A survey by Enzi Ijayo has outlined basic challenges hurting the continent’s energy sector, including low access rate, heavy reliance on expensive thermal plants and the region’s vulnerability to fluctuations in global fuel prices, making it susceptible to economic instability.
Africa requires close to $700 billion a year in investment to respond to these challenges, even as countries are simultaneously trying to support rising energy demand, and to do so reliably, affordably, and securely.
To realise this, the Enzi Ijayo insists that the government must set up an enabling policy environment that promotes renewable energy, investment, and infrastructure development.
“These should include clear targets, financial incentives, and streamlined regulations.

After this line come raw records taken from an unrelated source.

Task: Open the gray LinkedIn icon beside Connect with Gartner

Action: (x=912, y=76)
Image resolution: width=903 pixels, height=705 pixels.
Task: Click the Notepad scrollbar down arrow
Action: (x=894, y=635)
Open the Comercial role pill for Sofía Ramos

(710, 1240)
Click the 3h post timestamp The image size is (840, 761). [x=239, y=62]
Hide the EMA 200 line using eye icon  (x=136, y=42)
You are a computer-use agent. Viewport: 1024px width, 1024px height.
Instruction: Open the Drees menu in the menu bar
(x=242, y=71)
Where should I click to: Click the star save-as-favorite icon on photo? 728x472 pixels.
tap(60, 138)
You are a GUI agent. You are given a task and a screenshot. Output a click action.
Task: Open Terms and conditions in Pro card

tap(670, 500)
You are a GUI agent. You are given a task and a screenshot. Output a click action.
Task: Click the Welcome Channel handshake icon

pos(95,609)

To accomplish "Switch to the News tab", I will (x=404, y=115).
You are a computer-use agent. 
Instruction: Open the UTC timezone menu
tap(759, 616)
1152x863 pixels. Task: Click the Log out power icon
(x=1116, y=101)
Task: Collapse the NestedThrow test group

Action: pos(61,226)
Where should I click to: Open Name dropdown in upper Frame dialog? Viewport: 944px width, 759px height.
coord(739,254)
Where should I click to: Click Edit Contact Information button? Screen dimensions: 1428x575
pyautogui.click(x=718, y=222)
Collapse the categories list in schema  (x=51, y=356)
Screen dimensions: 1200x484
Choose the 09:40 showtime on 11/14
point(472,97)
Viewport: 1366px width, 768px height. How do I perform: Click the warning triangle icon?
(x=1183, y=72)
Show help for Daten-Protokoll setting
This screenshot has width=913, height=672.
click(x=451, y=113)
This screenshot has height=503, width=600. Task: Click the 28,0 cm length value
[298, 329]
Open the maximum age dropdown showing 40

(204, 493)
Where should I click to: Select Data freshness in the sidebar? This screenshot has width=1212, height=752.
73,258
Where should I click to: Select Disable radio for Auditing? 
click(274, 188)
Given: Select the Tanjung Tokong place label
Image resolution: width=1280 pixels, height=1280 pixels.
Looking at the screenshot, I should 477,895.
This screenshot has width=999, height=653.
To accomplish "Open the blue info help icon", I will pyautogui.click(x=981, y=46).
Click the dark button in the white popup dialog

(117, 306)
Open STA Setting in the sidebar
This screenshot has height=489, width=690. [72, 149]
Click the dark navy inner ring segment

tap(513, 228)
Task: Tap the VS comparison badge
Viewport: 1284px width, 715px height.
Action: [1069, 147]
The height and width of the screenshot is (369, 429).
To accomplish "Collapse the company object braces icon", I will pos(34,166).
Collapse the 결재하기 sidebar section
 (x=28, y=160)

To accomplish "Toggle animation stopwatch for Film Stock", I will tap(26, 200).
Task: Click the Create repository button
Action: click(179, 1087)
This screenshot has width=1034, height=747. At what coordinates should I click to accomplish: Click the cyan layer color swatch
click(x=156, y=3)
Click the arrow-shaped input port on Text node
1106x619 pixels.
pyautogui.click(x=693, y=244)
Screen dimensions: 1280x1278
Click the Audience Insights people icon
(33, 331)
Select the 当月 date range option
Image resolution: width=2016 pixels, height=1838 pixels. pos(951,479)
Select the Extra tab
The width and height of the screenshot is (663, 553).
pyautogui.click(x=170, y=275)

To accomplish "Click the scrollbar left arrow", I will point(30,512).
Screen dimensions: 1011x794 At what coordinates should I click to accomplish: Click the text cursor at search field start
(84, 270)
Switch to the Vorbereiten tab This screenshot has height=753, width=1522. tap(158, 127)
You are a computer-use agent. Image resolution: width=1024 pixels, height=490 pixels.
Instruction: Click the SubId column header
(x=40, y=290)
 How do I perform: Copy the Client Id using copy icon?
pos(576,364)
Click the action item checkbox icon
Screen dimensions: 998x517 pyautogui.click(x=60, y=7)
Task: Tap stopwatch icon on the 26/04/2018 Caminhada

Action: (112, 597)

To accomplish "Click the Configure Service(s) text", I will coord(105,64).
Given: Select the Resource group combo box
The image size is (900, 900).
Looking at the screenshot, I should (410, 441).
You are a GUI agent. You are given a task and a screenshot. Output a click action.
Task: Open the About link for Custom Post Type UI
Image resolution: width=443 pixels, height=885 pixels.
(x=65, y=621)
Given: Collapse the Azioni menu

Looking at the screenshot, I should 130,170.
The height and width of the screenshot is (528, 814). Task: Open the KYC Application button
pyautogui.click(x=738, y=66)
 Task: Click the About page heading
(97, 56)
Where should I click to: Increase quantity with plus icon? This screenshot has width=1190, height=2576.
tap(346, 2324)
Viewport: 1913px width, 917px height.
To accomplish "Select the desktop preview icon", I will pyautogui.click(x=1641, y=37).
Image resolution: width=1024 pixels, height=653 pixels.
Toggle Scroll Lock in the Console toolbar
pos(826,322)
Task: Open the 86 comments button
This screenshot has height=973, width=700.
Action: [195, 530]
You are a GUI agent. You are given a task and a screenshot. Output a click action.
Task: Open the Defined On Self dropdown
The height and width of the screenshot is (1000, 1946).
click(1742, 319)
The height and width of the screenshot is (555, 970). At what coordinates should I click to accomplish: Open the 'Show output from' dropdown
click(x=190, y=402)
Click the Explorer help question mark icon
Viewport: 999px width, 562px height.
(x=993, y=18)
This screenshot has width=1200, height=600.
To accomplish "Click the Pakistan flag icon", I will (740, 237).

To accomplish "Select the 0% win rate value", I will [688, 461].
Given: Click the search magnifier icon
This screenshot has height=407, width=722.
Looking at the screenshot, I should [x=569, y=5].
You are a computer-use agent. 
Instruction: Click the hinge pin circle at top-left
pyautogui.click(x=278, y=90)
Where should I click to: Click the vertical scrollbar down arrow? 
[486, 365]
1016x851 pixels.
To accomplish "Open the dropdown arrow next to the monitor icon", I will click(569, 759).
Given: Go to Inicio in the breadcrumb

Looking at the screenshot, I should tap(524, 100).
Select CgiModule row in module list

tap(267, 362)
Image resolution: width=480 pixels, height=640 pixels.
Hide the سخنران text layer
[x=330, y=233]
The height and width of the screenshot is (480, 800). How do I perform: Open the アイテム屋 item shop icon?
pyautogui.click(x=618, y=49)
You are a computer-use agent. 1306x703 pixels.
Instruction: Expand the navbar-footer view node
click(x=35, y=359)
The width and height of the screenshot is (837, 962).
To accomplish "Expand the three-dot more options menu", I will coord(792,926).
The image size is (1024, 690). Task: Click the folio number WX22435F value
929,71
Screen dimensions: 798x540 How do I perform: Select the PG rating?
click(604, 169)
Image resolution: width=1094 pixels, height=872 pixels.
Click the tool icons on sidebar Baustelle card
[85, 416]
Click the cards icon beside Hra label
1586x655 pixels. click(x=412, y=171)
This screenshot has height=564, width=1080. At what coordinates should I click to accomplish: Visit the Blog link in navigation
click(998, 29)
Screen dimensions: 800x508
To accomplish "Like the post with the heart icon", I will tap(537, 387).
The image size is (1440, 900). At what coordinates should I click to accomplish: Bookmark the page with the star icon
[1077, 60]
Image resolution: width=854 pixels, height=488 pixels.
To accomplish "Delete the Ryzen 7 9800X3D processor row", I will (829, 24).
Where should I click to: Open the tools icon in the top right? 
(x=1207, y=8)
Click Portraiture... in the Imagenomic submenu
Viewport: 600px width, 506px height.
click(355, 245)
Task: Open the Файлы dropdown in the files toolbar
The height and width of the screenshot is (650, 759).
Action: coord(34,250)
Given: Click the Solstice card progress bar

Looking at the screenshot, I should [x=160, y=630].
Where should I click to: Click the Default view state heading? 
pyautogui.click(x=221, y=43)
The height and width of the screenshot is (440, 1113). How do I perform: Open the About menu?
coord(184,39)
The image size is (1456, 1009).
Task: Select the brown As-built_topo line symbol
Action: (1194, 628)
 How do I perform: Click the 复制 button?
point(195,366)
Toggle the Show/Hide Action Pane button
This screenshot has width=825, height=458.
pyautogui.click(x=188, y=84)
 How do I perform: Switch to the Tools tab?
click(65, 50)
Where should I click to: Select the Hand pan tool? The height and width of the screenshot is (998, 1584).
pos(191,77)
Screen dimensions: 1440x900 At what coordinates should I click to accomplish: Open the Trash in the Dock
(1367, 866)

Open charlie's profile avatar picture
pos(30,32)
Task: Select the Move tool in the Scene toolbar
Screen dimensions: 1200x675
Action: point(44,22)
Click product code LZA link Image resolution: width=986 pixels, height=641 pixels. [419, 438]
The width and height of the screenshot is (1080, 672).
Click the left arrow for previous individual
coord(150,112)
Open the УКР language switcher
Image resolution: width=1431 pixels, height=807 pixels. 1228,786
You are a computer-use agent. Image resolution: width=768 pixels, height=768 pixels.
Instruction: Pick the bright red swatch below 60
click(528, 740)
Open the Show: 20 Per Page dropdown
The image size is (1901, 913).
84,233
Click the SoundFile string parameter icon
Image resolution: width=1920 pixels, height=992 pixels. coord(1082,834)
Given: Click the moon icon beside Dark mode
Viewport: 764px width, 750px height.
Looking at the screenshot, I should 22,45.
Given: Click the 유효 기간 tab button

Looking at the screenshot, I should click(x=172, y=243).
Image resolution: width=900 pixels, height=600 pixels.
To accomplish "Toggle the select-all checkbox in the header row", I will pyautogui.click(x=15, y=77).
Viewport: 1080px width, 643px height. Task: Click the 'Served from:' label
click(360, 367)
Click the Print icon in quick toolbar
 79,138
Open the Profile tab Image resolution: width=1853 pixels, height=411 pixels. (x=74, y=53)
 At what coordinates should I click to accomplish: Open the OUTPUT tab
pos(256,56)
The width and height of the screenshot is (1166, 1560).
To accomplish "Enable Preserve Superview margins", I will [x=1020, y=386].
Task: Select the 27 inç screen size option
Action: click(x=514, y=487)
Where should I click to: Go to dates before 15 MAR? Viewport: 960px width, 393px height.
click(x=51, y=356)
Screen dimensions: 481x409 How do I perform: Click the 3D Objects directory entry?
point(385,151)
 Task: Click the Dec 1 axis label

Additionally, fostering innovation and supporting research in renewable technologies is crucial,” Wanguhu said.
It adds that Africa can transform its energy utility companies into successful entities by creating separate entities for household, commercial, and industrial power, increasing investments in infrastructure, accessibility, enhancing grid reliability, reducing transmission losses, and investing in smart grid technologies.
According to the report, utilizing public-private partnerships and green bonds or blended finance can increase global funds for renewable energy development in Sub-Saharan Africa, unlocking the region’s potential for sustainable energy production and promoting socio-economic advancements.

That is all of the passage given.